I had him well settled under the razor when a shadow edged across the doorway. Glancing over his shoulder, Bibi-Ri made a jump to rise.
"Animal!" I protested. "Will you take care!"
But I saw him staring with a strange fear.
Just outside by the threshold stood a man, an amazingly tall man, looking in at us. The sunlight descended on him there like the flood of a proscenium and he himself might have seemed a player in some stage burlesque. Yes, one might have smiled at first glimpse of him: a travesty of fashion in his long black redingote and varnished high hat of ancient form which added the touch of caricature to his height. One might have smiled, I say ... but the smile would have frozen next instant as a ripple freezes on a street puddle.
His face was a moist and shining white, the white of a corpse under the icy spray of the Morgue. He was old, of reverend years, though still straight and strong as a poplar. And with that mouth of painted passion and a great nose curved like a saber and the glittering tiger eyes in the skull of him—I leave you to imagine any one more appalling.

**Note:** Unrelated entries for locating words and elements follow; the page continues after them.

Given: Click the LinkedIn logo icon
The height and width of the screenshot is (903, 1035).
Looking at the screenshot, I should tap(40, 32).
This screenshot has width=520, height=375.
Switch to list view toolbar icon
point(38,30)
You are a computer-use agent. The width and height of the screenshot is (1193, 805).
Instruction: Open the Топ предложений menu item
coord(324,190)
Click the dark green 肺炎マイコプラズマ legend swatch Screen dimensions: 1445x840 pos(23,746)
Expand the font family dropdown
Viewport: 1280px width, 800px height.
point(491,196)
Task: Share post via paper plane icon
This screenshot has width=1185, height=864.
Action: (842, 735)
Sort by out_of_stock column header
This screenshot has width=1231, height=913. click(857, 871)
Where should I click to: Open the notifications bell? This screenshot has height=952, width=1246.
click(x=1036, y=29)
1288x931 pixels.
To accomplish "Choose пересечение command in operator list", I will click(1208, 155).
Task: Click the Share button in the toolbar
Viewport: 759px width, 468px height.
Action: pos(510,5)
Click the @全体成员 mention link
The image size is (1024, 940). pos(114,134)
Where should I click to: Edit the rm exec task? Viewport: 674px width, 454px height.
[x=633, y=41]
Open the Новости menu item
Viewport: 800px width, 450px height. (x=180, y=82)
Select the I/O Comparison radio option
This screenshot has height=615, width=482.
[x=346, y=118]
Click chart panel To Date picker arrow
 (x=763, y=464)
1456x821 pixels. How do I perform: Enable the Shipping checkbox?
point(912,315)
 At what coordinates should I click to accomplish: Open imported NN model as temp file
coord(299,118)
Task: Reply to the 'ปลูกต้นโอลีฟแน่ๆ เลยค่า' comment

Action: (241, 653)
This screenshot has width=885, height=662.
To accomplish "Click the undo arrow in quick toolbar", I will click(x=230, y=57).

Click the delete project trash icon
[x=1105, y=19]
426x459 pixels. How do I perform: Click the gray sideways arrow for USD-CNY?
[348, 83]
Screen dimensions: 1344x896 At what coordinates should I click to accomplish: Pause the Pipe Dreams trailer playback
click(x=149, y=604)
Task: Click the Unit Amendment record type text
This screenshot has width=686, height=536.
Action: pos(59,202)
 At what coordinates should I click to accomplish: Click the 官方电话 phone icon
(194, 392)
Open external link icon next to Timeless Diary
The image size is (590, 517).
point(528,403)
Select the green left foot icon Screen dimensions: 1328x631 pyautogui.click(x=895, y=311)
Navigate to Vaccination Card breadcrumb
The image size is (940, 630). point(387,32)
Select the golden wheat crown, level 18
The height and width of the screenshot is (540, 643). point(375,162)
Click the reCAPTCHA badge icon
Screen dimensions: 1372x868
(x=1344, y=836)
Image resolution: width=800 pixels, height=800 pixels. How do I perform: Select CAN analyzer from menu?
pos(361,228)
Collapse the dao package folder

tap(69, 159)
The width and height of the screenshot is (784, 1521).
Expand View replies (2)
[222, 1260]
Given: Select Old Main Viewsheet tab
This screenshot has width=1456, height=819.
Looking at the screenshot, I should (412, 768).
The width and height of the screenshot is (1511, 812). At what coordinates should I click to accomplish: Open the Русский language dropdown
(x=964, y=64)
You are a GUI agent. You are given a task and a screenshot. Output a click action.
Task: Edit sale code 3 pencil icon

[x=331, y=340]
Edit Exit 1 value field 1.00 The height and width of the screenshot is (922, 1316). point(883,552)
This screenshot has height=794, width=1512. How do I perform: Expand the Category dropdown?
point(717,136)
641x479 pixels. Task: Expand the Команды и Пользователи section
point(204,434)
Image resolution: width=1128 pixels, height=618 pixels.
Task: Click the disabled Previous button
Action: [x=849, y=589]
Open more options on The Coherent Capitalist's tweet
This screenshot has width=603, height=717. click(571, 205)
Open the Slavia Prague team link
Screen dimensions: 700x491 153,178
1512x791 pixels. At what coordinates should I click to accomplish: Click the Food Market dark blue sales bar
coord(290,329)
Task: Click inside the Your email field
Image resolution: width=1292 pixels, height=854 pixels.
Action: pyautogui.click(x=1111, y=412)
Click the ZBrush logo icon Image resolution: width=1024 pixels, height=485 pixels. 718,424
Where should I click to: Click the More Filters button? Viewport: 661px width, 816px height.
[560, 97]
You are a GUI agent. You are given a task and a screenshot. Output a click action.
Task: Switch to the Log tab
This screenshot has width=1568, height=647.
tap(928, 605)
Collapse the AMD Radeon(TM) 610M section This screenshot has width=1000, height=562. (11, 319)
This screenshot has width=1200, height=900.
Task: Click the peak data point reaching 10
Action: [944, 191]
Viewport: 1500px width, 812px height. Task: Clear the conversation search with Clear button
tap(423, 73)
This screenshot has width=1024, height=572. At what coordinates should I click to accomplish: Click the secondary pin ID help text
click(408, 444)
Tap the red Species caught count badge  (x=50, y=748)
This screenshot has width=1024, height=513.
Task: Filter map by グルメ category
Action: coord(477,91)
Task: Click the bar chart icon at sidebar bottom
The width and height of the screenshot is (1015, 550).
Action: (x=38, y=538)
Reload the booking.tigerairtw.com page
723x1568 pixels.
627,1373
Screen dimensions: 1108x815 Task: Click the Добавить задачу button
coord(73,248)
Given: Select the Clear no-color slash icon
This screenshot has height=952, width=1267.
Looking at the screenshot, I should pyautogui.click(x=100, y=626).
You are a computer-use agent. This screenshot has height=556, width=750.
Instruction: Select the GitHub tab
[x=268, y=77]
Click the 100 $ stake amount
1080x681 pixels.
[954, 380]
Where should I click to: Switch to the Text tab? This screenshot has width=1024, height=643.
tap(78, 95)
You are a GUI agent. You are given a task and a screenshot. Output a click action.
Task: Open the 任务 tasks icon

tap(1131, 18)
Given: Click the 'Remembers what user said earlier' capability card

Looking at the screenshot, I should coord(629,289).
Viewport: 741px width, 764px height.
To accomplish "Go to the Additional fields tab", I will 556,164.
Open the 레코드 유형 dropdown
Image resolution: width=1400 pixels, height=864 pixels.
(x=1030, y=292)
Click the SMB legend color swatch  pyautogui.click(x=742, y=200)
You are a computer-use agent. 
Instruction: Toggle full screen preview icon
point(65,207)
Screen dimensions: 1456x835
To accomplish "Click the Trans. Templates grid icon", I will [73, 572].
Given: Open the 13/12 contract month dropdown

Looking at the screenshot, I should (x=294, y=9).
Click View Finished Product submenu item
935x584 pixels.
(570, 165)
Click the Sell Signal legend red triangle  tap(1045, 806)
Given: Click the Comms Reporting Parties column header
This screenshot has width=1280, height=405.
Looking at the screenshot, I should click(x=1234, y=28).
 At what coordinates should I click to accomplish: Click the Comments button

Close behind him came another: a bandy-legged, squat fellow like a little black spider, in attendance.
Even then, before knowing, I shrank from them both. They resembled the bizarre and evil figures of the Guignol that used to haunt my dreams in childhood. Truly. And the tall one was Polichinelle, the image of a gratuitous and uncomprehended wickedness.
"Well done, hireling," he observed, in the voice of a crow. "Well done indeed! You are something of a craftsman too. A good beginning. And a good subject, who is ripe to have the head shaved from his shoulders, I should think.... Pray continue," he said. "Cut again and cut deeper!"
Thereupon I became aware he was addressing me, and with the most pointed, the most sinister interest: and next I found myself still holding the razor over Bibi-Ri's cheek where he had taken an ugly gash. That big devil smiled and chuckled in intimate fashion at my red blade. His eyes shone like topaz. Stupidly I followed their gaze. When I looked up again ... the two outside were gone.